Sunday, July 7, 2013

Four Hundred Rabbits - Steven Artelle

Today's book of poetry:  Four Hundred Rabbits.  Steven Artelle.  Angel House Press.  Ottawa, Ontario.  2013.  Edition of 50.

Steven Artelle's book Four Hundred Rabbits is made up of one longish poem, it runs to 18 pages.  The entire poem is about the history and the future of rabbits.  Those who delighted in Watership Down or who enjoyed Peter Rabbit, this isn't your mother's rabbit.
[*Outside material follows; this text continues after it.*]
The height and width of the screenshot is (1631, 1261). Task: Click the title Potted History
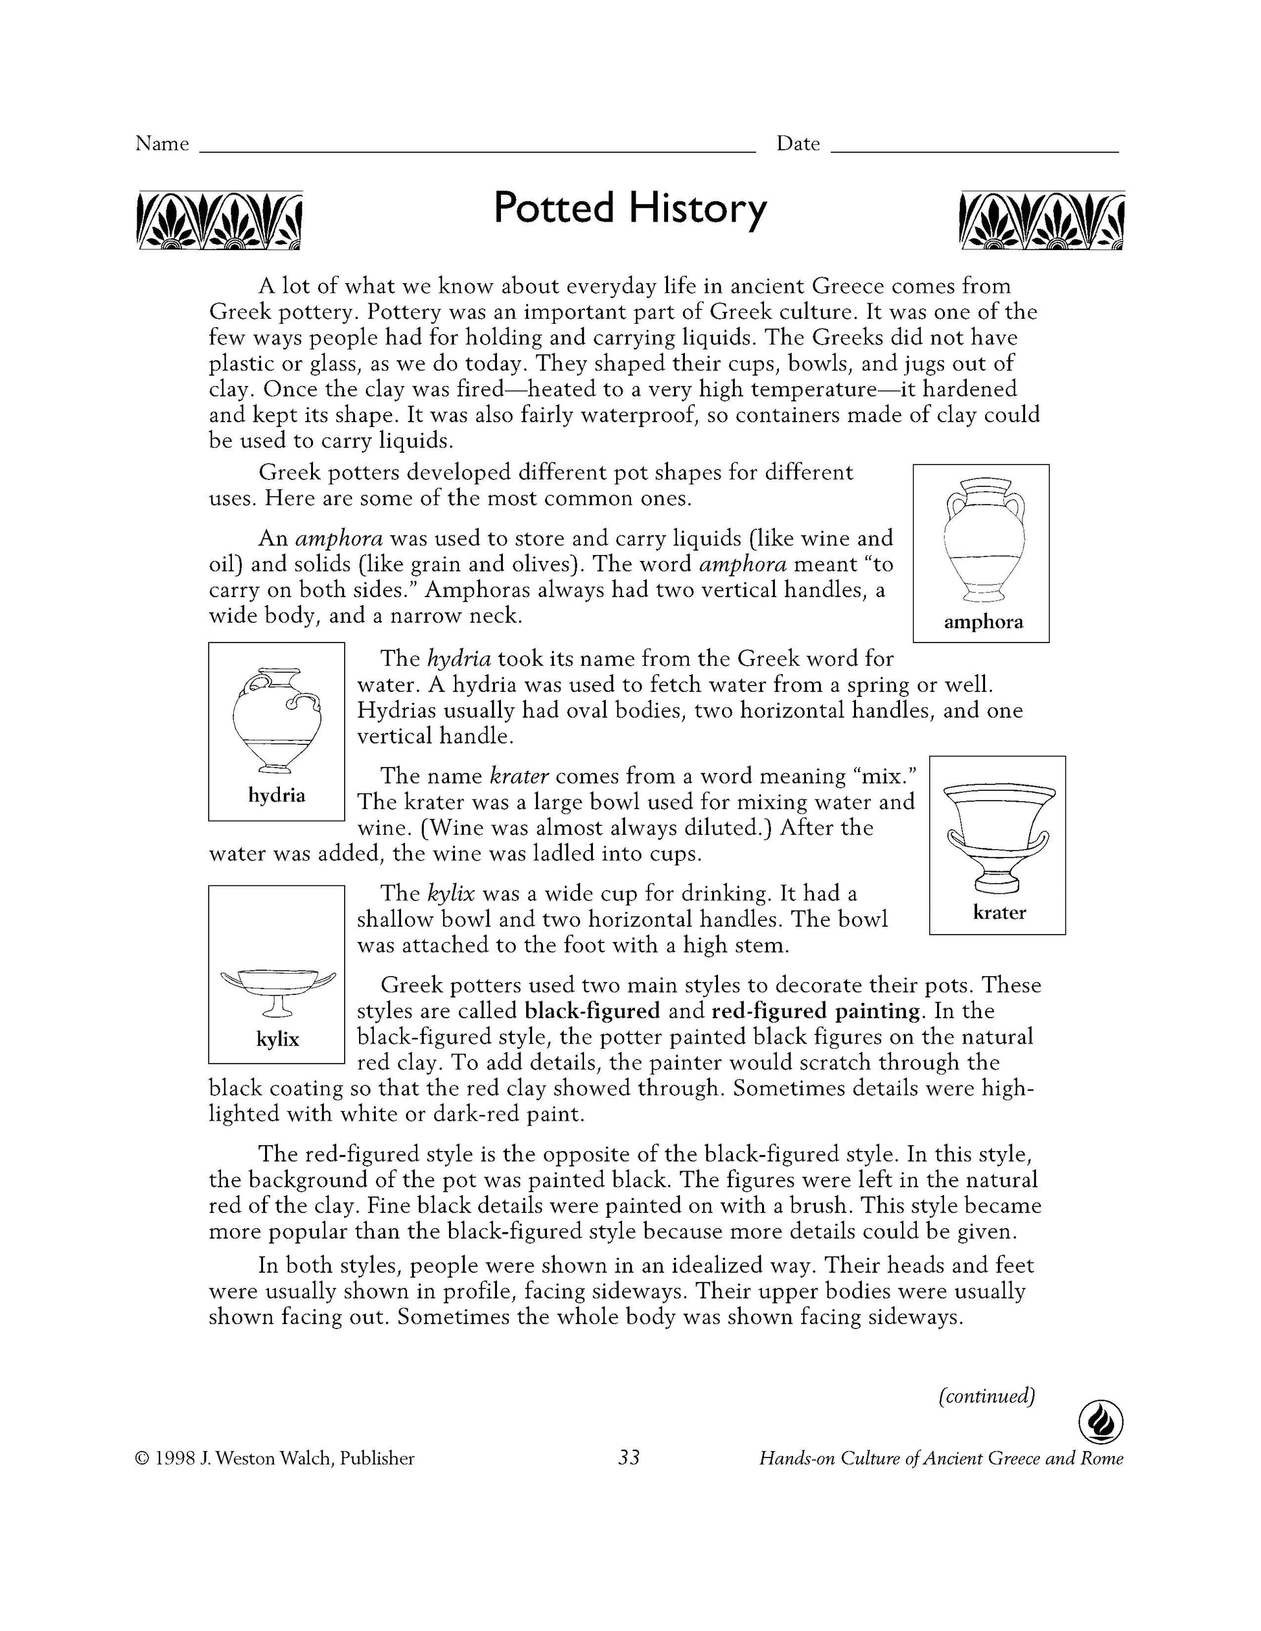630,209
     when he heard the story of the tortoise and the hare
     one rabbit arrogantly demanded a rematch
     winning both that race and the ensuing tie-breaker
     he proclaimed the true moral:  don't be ridiculous

...

There are ruminations on what it means to be rabbit, or perhaps human.  Very amusing and witty, these numbered rabbits parallel the lives of those and those like us, people we know, people we know when we look in the mirror.  This poem contains narrative snippets from movies you have and haven't seen, but they are laid out in Rabbit reality.

     In Warren Township, one rabbit broke her bedsore heart
     and tried forever to make excuses in the room
     where the dust like a bride's veil settled and settled again

     imagine an electric guitar dropped down the stairs
     for one rabbit, sex was that good every single time

     one rabbit was conscious of his endless obsessing
     but there was nothing he could do to suppress his thoughts
     the constant worst-case-scenario speculation
     the invented confrontations and crazed rationales
     the forensic dissection of motives and meaning
     until the twitch of paranoia interrupted
     every. wait. why did she. and remember. what if

     one rabbit smashes safety glass everywhere she goes
     the astronomer of vandalized constellations

...

What Artelle does here, and seemingly without effort, is to keep the reader's attention.

Had I been asked, the odds of liking a long poem about 400 rabbits would be relatively small.  400 rabbits small.

But Steven Artelle's clever little book Four Hundred Rabbits continues the fine work Ottawa poet and publisher Amanda Earl has been doing with her Angel House Press.

This chapbook, Artelle's first, is better than pulling a rabbit out of a hat.